This study was approved by the Institutional Animal Care and Use Committee of Khon Kaen University, Thailand. Record No. IACUC-KKU-94/61 and Reference No. 0201.2.11/73.
Preparation of Flemingia macrophylla Silage
Flemingia macrophylla was planted by stems on the experimental plots of Tropical Feed Resources Research and Development Center (TROFREC), Department of Animal Science, Faculty of Agriculture, Khon Kaen University, Thailand with close supervision of the advisory Professor. All plant parts were kept and stored at TROFREC. Flemingia macrophylla (FM) whole top plant was harvested from the shrub after three months of regrowth. Young stem, leaf and branch were chopped with a machine to about 3 cm in length. Molasses: urea: water at 2:1:10 were mixed well with 100 kg chopped FM and stored in the plastic barrel after pressing well (approximately 60 kg/barrel), and tightly covered for 21 days. Flemingia macrophylla silage (FMS) was sampled from various barrels, oven-dried at 60 °C for 48 hours and then ground, stored in bottles for chemical analysis. Standard methods were employed to analyze for chemical compositions including dry matter (DM), ash, crude protein (CP), neutral-detergent fiber (NDF), acid-detergent fiber (ADF) [34, 35]. While condensed tannins (CT) was by the vanillin-HCl [36], method modified by [37] FMS sample was collected weighing 40 g soaked in 200 ml of cool distilled water for 12 hours. The mixture was then filtered and supernatant divided into 4 aliquots for determination of pH using a portable pH meter (HANNA Instruments HI 8424 microcomputer, Singapore). Apart from that, a FMS sample was washed with deionizing water for analyzed lactic acid and acetic acid analysis [38].
Animals and Design
These experimental beef crossbreds belonged to TROFREC, Khon Kaen University and were provided for use to support Ph.D. students for research. After the termination the experiment, they have been maintained in good health and were used for another experiment by a student. Four, beef cattle about two year old with 172 ± 43 kg liveweight, were randomly assigned to in a 4 × 4 Latin square design. Concentrate was offered at 0.5 kg of body weight (BW)/day and rice straw offered ad libitum with supplementation of FMS at 0, 0.2, 0.4 and 0.6 kg DM/head/day. The trial was conducted for four periods each was consisted of 21 days, during the first 14 days was for matter feed intake measurement, while during the last 7 days was for sample collection using total collection method. All animals were in individual pens, clean water and mineral-salt blocks were available at all times. The diet was offered to the animals twice in the morning (07:00a.m.) and afternoon (04.00p.m.). The liveweight of each cattle was weighed at the beginning and the end of each period to calculate feed intake. Feed provided and refusals were measured daily throughout the experimental period. Feed samples were collected twice a week for DM analysis [34]. Samples of feeds including concentrate, FMS, rice straw, feces were collected randomly daily during the last 7 days of each period. A daily sample of feces of each animal (about 100 g) was collected to be analyses [34]. Urine samples were acidified immediately after collection by diluting one volume of urine with four volumes of 0.1 N H2SO4 and stored at − 20 ºC urine samples were analyzed for total Nitrogen content [34] total purine derivatives (PD) excretion per day was calculated as the sum of allantoin and uric acid the daily absorbed exogenous purines estimated, and microbial N supply (MNS) predicted [39, 40], respectively. In the last day of each period, rumen fluid samples were collected at 0 and 4 hour post-feeding. Details of sampling procedures of rumen fluid for animal of volatile fatty acids (VFA) [38], protozoal population count [41], and estimated methane (CH4) production [42] are presented in details in Wanapat et al. [43]. Blood samples (about 10 ml) were collected from the jugular vein at each rumen sampling time and kept into the tubes to which 0.1 g EDTA was added for analysis of blood urea-nitrogen (BUN) [44].

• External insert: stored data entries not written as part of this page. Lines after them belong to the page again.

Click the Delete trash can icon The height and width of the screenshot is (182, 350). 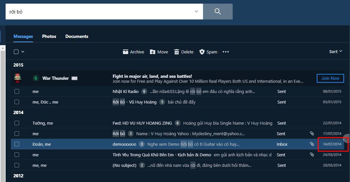click(177, 52)
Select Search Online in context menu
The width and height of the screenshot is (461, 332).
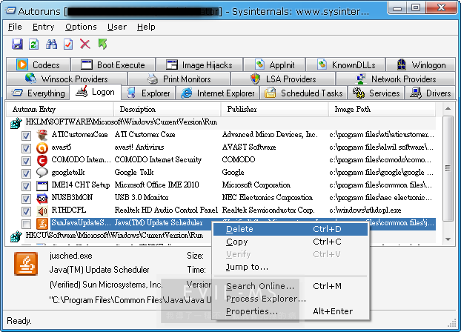(x=260, y=286)
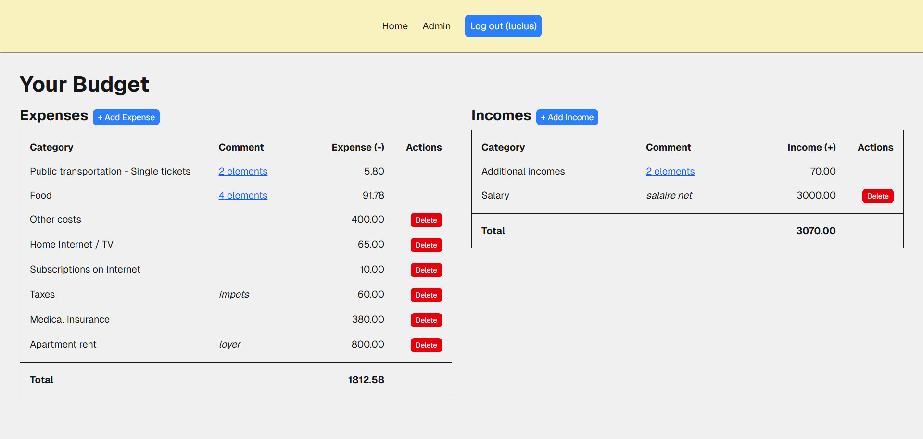Expand 4 elements link for Food
Viewport: 923px width, 439px height.
[x=243, y=195]
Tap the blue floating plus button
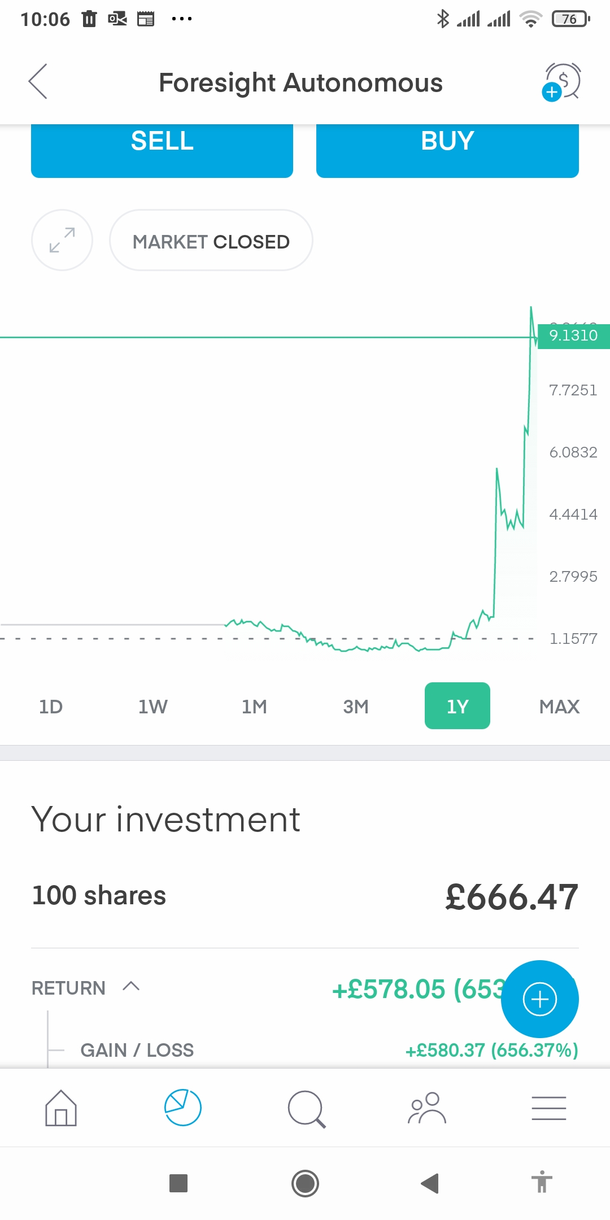This screenshot has width=610, height=1220. pyautogui.click(x=539, y=999)
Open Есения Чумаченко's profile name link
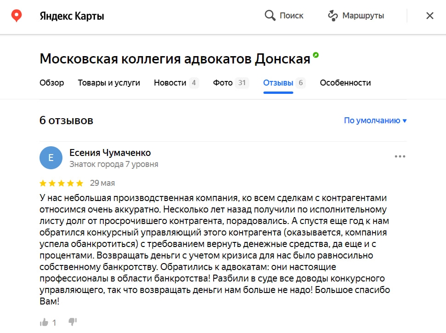The width and height of the screenshot is (446, 333). (110, 153)
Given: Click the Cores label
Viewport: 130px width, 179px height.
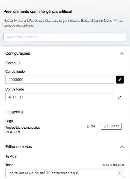Looking at the screenshot, I should coord(10,63).
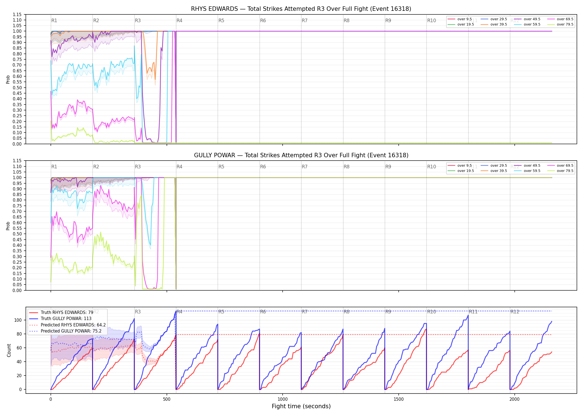
Task: Click the R10 round marker in bottom chart
Action: pyautogui.click(x=431, y=312)
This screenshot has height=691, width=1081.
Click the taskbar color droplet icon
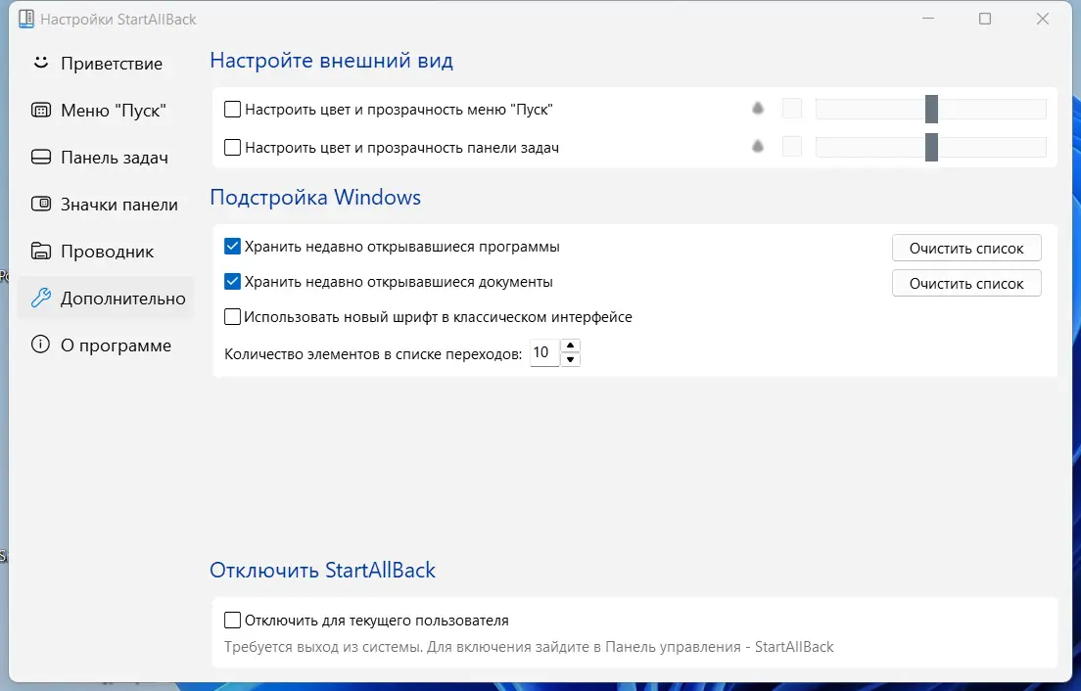tap(757, 146)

Data Management and Statistical Analysis
All data were subjected to ANOVA according to a 4 × 4 Latin square design using the General Linear Models (GLM) procedures [45] (24). The results were presented as mean values with the standard error of the means. Difference among means with P < 0.05 was accepted as statistical differences while 0.05 < P < 0.10 was accepted as a tendency. Treatment means were statistically compared by Duncan’s New Multiple Range Test [46] (25).